What happens when we outgrow our shell?
Once upon a time, I felt out of the dominant philosophy of my culture. I was no longer interested in entertainment, in material achievement, in great adventures that require a lot of natural resources, or in pursuing a career. The way of life that I inherited from previous generations no longer satisfied me.
That’s when a sense of meaninglessness kicked into my awareness.
The dominant philosophy was dead to me.
Yet, despite its death, when a philosophy dies, its shell remains. What leaves is the energy and the aliveness that makes a philosophy worthwhile. What was once a shrine becomes a shelter. What was once a prayer becomes a habit. What was once a ceremony becomes an obligation. What was once a pilgrimage becomes a hike. What was once a philosophy to live by becomes a shell of pretends without substance.

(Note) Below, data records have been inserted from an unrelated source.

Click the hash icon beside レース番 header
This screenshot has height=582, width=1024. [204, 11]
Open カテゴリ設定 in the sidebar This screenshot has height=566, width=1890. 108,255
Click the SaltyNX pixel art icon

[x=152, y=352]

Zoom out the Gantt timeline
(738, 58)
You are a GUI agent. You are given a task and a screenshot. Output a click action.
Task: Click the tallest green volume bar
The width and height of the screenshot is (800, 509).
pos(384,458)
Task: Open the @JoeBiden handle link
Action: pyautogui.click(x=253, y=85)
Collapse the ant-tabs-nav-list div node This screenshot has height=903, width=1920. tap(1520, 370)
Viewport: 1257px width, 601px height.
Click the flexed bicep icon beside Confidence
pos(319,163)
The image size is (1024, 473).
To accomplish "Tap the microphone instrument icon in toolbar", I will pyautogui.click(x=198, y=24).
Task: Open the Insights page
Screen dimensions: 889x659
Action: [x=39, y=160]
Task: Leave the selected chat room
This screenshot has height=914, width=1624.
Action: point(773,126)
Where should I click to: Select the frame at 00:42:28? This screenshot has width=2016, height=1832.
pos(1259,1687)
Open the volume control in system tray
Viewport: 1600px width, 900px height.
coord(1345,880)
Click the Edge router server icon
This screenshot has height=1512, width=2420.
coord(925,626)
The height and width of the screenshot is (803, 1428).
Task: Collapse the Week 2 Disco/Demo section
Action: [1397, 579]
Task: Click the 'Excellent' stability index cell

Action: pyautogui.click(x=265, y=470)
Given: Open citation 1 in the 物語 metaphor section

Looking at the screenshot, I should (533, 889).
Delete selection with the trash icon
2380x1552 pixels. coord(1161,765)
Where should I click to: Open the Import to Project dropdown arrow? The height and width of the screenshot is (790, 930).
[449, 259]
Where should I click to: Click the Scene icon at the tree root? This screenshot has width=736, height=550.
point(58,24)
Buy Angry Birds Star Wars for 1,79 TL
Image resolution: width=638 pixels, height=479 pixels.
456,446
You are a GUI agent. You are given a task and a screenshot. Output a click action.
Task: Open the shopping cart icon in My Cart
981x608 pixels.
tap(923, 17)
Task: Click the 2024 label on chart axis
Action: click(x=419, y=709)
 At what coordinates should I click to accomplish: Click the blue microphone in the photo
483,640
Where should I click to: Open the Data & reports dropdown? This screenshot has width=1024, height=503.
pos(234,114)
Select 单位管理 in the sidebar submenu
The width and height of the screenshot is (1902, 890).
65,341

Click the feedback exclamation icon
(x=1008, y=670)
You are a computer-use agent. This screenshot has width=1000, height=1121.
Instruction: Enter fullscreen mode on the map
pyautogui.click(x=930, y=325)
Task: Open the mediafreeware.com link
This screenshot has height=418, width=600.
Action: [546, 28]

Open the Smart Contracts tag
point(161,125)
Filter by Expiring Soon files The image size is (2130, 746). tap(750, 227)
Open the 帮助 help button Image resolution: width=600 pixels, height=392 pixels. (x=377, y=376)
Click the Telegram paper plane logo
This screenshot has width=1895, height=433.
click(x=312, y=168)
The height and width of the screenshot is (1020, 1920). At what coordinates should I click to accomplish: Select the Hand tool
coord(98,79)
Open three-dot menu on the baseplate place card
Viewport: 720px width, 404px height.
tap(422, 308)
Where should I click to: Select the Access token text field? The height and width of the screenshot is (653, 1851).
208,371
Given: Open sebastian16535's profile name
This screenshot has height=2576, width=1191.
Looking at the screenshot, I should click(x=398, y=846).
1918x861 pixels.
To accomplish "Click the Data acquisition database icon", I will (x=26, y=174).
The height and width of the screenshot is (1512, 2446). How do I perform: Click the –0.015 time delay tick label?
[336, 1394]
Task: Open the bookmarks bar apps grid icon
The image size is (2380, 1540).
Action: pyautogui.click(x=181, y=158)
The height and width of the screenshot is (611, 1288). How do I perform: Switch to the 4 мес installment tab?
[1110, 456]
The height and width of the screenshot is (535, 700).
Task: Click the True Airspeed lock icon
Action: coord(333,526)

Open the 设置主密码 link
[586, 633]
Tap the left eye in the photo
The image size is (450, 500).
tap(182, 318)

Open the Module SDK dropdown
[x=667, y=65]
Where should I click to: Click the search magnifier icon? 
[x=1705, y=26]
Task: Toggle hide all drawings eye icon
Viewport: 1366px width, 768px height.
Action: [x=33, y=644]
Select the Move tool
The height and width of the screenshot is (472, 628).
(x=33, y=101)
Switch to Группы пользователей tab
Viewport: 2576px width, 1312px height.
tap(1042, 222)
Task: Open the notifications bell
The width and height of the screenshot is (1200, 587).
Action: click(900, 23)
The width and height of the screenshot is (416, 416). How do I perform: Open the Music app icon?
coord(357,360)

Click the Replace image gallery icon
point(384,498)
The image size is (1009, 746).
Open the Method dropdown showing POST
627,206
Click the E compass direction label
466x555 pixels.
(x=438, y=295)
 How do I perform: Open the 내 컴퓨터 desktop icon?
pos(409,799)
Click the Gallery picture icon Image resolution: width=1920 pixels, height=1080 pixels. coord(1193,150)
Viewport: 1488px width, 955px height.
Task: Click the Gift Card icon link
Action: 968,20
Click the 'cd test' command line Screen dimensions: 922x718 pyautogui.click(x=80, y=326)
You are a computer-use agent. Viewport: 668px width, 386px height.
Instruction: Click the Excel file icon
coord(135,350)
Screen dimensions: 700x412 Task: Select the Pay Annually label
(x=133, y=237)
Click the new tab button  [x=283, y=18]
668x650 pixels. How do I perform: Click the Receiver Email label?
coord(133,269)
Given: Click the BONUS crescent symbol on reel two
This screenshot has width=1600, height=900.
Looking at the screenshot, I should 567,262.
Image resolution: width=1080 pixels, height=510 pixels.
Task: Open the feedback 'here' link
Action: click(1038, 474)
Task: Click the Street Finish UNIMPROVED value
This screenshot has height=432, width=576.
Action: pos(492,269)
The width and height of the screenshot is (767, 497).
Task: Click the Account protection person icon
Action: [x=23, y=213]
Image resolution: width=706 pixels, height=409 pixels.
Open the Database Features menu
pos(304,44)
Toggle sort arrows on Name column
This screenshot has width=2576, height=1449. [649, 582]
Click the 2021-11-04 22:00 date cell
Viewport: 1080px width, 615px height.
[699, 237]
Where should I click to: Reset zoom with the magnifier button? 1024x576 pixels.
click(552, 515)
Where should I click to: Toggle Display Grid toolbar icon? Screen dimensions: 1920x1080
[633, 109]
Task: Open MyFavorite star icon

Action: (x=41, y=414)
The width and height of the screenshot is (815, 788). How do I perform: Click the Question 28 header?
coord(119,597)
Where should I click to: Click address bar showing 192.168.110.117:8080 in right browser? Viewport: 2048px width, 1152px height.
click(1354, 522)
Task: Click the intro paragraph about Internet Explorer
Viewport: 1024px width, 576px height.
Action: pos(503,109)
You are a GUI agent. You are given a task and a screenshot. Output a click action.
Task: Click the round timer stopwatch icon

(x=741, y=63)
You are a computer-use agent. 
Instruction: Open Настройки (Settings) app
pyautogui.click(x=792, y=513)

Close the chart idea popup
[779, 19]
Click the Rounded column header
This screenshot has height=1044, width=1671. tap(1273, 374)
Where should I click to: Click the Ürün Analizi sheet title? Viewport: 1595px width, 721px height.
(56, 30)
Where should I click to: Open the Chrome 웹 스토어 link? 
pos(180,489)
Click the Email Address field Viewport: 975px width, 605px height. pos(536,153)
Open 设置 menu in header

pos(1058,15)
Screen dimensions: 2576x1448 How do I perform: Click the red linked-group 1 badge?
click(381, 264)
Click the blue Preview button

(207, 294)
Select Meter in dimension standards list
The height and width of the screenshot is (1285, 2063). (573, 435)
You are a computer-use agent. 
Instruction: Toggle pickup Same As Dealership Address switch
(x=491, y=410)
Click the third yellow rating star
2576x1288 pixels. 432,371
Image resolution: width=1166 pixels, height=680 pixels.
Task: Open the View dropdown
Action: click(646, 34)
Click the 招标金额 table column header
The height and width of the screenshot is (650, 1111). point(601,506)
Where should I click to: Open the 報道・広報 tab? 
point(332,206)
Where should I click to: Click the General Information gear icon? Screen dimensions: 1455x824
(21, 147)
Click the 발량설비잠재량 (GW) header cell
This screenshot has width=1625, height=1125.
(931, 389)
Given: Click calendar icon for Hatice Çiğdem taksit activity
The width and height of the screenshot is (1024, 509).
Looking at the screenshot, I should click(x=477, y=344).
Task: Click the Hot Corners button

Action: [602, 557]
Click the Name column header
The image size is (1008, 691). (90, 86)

Like a hermit crab that leaves its shell because it becomes too small, too confined, and doesn’t quite fit anymore, I am searching for a new shell to replace the old.
I want my new shell to be alive by showing me a way of life, a lifestyle, and a structure to live by daily. I want my new shell to turn every obligation into a ceremony, every habit into a prayer, every hike into a pilgrimage, and every shelter into a shrine.
And I want my new shell to fit the circumstances: to relate me to the living processes that surround me, humans, nonhumans, the land, the biosphere, the geosphere. If I cannot relate my psyche to these processes, the philosophy is dead. It can no longer connect me to my world, but instead disconnects me from it. In such a relationship, no resonance is possible. As Hartmut Rosa explains
“resonance can be defined as a form of world-relation, in which subject and world meet and transform each other. The emergence of resonance is possible only through affection and emotion, intrinsic interest and expectation of self-efficacy, entailing the construction of a meaningful, dynamic, and transformative rapport between actors and their environment”.
Resonance can only be experienced if the shell fits, if the philosophy that connects to the world is alive.
When existing philosophies cease to be alive, we also cease to be in resonance with the world, the result is that we experience a sense of meaninglessness.
The process of recreating a philosophy is a process of trial and error. I haven’t found an existing one that satisfies my needs. I believe the future will be a meshwork of individual philosophies. Maybe this will look like a beach full of shells: From far away, they appear to be one Gestalt: a beach; from close by, each differs from the other. As Arne Naess, I would rather encourage everyone to develop and spell out their philosophy of life and worldview that reconnects them to themselves and the world in a way that resonance is experienced.